Stored items:
★ ★ ★ ★

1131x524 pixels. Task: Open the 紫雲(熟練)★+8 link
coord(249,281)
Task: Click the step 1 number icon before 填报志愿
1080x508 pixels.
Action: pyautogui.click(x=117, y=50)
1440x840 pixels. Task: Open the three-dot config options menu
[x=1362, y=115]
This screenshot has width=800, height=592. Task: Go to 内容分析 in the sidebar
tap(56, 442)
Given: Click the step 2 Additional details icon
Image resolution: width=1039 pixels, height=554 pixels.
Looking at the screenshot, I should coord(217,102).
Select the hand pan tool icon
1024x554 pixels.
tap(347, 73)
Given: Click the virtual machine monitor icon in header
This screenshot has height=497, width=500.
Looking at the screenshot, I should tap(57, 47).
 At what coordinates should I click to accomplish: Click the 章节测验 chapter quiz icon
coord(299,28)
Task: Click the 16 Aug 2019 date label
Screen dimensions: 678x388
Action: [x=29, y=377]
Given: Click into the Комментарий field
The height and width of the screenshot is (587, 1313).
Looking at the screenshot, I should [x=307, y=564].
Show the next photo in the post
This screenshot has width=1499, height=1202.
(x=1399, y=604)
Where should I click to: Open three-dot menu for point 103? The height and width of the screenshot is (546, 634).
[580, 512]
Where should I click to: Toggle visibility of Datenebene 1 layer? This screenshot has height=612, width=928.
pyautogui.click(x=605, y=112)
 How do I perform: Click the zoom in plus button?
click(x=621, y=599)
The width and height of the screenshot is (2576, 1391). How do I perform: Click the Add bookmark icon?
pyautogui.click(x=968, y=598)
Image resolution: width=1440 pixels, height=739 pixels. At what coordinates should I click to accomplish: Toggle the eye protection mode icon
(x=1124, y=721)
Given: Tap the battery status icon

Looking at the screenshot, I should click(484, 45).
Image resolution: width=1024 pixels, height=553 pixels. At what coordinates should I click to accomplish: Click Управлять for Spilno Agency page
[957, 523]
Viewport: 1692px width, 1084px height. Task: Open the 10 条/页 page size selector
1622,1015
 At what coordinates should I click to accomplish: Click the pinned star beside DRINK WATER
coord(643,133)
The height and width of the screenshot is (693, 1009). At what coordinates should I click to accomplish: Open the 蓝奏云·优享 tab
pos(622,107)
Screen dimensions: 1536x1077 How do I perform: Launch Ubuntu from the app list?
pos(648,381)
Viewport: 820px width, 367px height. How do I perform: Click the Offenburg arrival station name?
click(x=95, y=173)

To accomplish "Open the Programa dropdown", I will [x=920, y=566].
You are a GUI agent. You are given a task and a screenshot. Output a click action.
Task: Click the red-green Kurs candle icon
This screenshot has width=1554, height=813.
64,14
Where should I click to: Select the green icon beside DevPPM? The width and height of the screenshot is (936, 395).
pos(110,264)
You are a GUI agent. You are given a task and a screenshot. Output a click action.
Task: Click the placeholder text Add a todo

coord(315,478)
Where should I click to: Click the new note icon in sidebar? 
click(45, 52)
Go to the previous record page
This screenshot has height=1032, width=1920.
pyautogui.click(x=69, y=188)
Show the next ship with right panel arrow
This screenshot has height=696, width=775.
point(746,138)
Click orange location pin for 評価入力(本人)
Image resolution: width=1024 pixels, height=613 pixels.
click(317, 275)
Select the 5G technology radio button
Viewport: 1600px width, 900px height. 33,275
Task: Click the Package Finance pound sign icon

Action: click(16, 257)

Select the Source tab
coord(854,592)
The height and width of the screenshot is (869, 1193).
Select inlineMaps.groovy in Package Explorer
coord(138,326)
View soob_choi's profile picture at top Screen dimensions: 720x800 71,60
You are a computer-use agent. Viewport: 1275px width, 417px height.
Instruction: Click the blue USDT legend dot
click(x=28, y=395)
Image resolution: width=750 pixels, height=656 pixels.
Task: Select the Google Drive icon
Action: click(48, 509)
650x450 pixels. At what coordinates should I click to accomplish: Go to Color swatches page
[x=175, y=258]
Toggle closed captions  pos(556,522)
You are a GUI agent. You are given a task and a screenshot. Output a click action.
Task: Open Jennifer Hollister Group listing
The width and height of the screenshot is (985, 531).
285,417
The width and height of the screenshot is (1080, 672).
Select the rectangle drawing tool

★ ★ ★ ★

What this task involves: Your task is to find every line above containing the word "step" and copy it.

Answer:
Task: Click the step 1 number icon before 填报志愿
Given: Click the step 2 Additional details icon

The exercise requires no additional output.